Фея удивленно, с расширившимися от ужаса глазами, посмотрела в ту сторону, откуда исходил голос, и её глаза увидели... скромную коренастую фигуру священника в шерстяной черной рясе и колпаком прокаженного на голове. Фея указала на него дрожащим пальцем и прошептала непослушными губами...
– В-вы... в-вы...
– Отец Эйсмер!
– воскликнул на весь зал удивленный Асмунд, вскакивая с места и опрокидывая стул.
– Да, это Я! Ну... или почти... Я...
– сказал отец Эйсмер, вставая из-за стола и снимая с лица холщовый колпак прокаженного.
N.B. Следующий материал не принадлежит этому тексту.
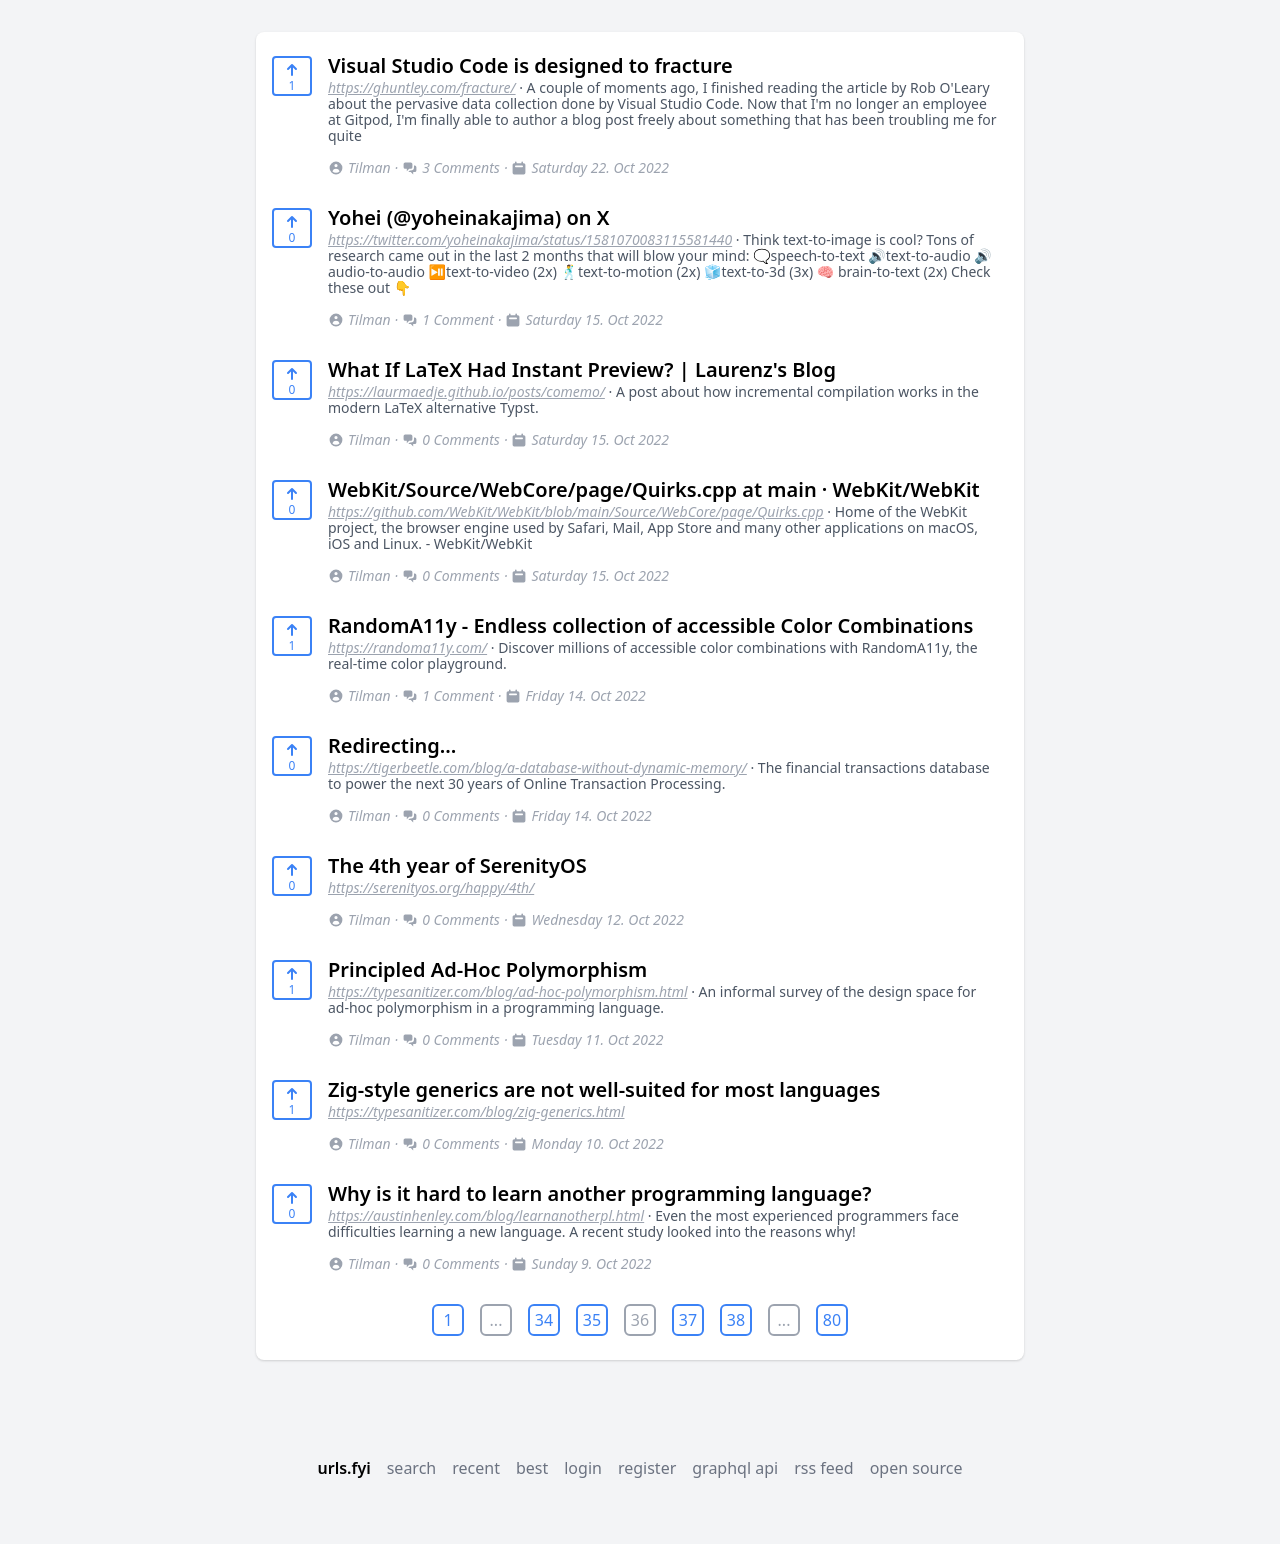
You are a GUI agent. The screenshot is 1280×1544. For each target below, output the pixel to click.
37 (688, 1320)
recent (476, 1468)
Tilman (359, 167)
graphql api (735, 1468)
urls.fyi (343, 1468)
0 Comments (451, 439)
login (583, 1468)
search (412, 1468)
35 (592, 1320)
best (532, 1468)
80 (832, 1320)
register (647, 1468)
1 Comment (448, 319)
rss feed (824, 1468)
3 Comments (451, 167)
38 (736, 1320)
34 (544, 1320)
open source (916, 1468)
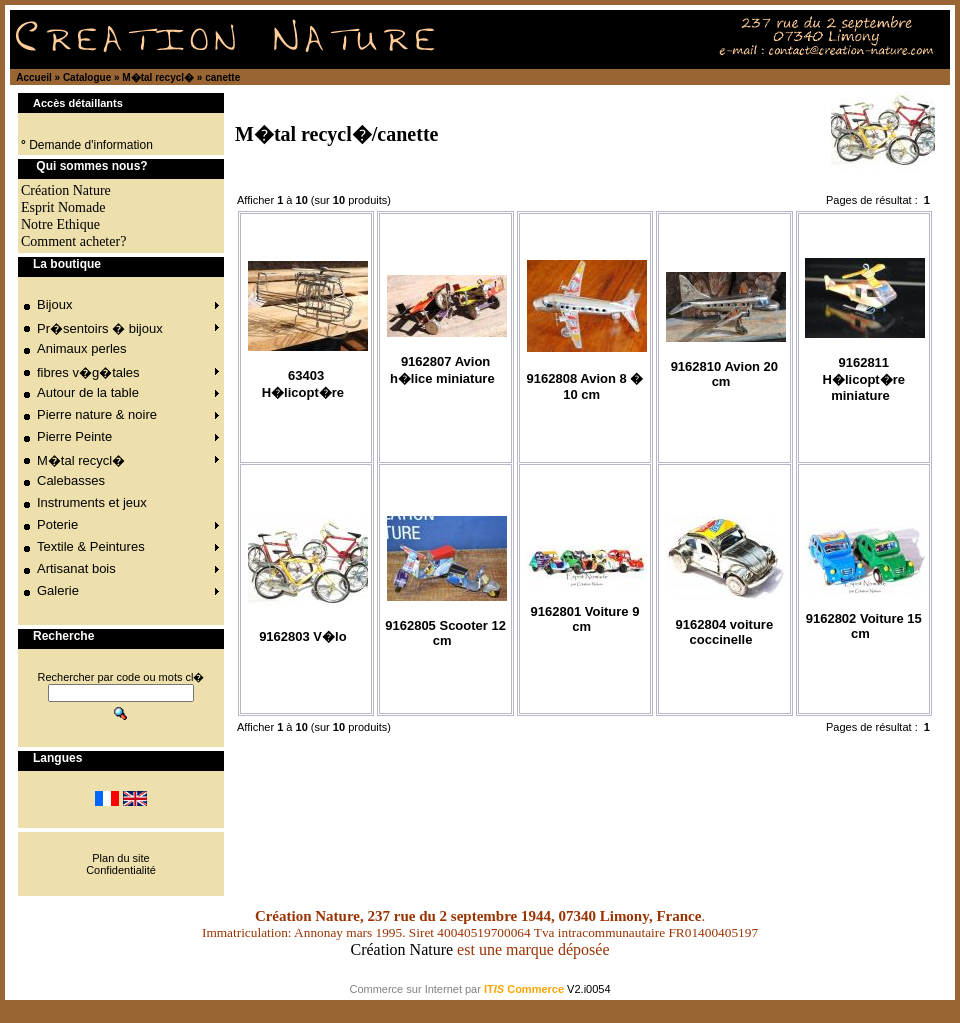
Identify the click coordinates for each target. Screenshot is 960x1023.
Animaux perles (82, 348)
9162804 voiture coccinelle (725, 632)
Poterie (57, 524)
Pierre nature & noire (97, 414)
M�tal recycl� (158, 77)
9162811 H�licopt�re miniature (864, 379)
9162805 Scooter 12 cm (445, 633)
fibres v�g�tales (88, 372)
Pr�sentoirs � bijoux (100, 328)
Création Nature (401, 949)
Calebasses (71, 480)
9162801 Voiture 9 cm (585, 619)
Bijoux (54, 304)
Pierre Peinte (74, 436)
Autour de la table (88, 392)
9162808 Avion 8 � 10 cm (585, 386)
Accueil (34, 77)
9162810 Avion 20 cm (724, 374)
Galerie (58, 590)
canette (222, 77)
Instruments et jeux (92, 502)
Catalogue (87, 77)
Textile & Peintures (91, 546)
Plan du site (120, 858)
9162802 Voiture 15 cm (864, 626)
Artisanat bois (76, 568)
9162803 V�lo (302, 636)
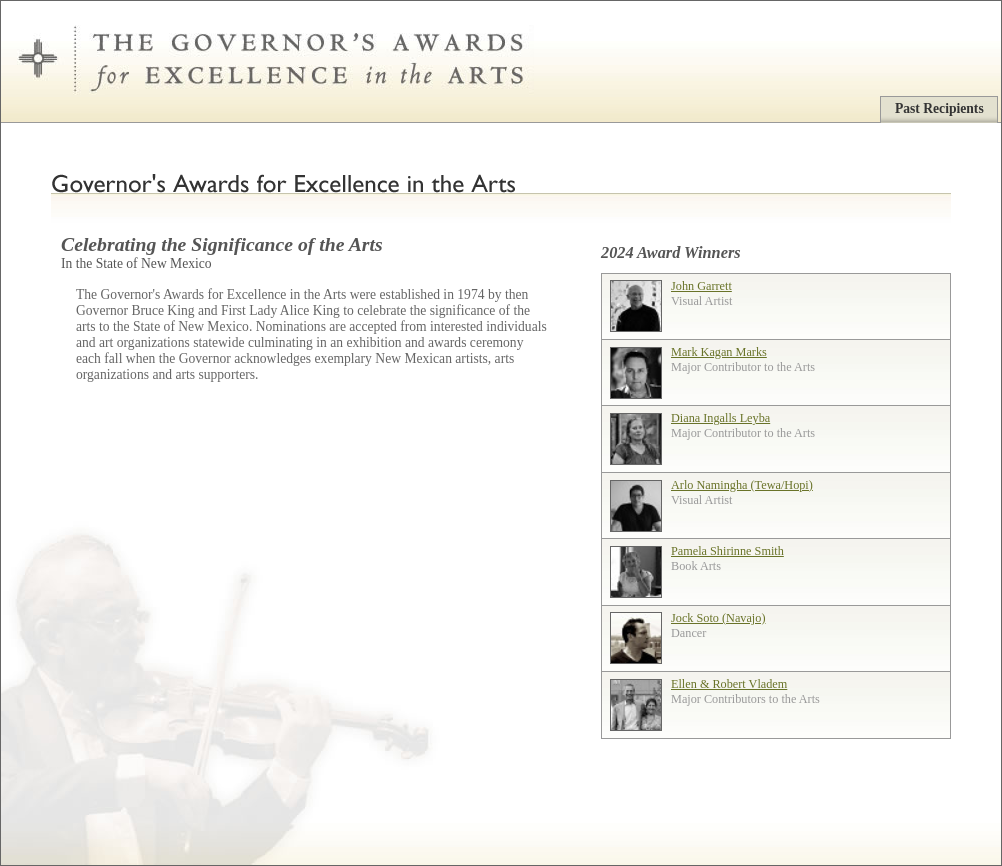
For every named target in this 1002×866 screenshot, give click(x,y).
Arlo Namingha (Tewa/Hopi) (742, 485)
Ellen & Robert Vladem (729, 684)
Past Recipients (939, 108)
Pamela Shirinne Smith (727, 551)
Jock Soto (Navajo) (718, 618)
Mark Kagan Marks (719, 352)
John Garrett (701, 286)
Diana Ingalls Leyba (720, 418)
Под ним было круглое лицо - обычное, человеческое - с приятными крупными чертами лица, жизнерадостными ямочками на пухлых щеках, выбритой священнической тонзурой на макушке, но... в то же время и совершенно необычное. От лица исходил свет и от этого света зажмурились все, даже Стелла, Фея и Жемчужно-Белая, а Азаил, как таракан, опять заполз в темный угол, подальше. Пламя огня в камине стало бледным. Многие люди попадали на колени в испуге или в благоговении. Но свет этот был все же не таким, каким был свет Непобедимого Солнца. Тот свет был жгучим, палящим, убивающим, как пламя солнца в мертвой пустыне, подавляющий волю и разум. А этот - ласковым, теплым, добрым, как свет весеннего солнышка, дарящего всему миру жизненную силу, пробуждающего силу любви и плодородия, как свет, исходящий от лица любящей матери, ласкающей свое дитя на руках... От этого света у всех полились слезы - но не от боли в глазах, а от умиления и радости, даже у Азаила...
Сколько продлилась эта немая сцена, не знал никто, так как никто не ощущал времени. Радость в душе и мир были так сладки, что каждому хотелось, чтобы это состояние продлилось всю вечность, но...
Свет стал спадать и вот уже можно было различить силуэты мебели, обстановки, других людей...
А потом псевдо отец Эйсмер плавно подошел к Фее, обнял её и стал гладить её по мягким золотистым волосам, как та когда-то делала с Принцем, и Фея все больше и больше успокаивалась...
Первым очнулся от солнечного ступора Асмунд. Он, как ребенок, с широко открытыми глазами уставившись на нового отца Эйсмера, проговорил:
– Значит... в Бергстадском храме, с самых пеленок, я, получается, был рядом с самим Создателем!? И когда подсовывал лягушек и ужей в ботинки? И когда прятался в твоем домике, за занавеской, от мальчишек, которые меня обижали? И когда воровал у тебя из шкафчика вкусное вино, приготовленное для таинств? И когда...
Отец Эйсмер довольно улыбнулся и, оставив уже успокоившуюся Фею, ласково потрепал Асмунда по его непослушным волосам.
– И так, и не так, мой мальчик... Я с каждой сотворенной мною душой и был тогда с тобой, все верно, но только вот отец Эйсмер был тогда другим, настоящим, и - уверяю тебя - про ужей и вино он знал и нисколечко на тебя не обижается!
– и по-мальчишески озорно подмигнул Асмунду...
– Но как же тогда, как...
– Отец Эйсмер погиб, как и твой отец, на той злосчастной ярмарке, вместе со своей семьей... Но перед смертью, в последнее мгновение, он воззвал ко Мне, чтобы Я не оставил сирых и убогих детишек его прихода, и Я... не смог ему отказать! Я всегда исполняю то, что просят мои дети от всего сердца... Так что пришлось Мне какое-то время походить в его образе. Он охотно уступил мне свое тело... А иначе, как ты думаешь, Асмунд, удалось бы ли почти беззащитному караванчику беженцев так далеко уйти целым и невредимым? Удалось бы ли твоим малышам спастись? Не удивило ли тебя, почему это вдруг Гастон со своей доблестной дружиной оказался в нужное время и в нужном месте?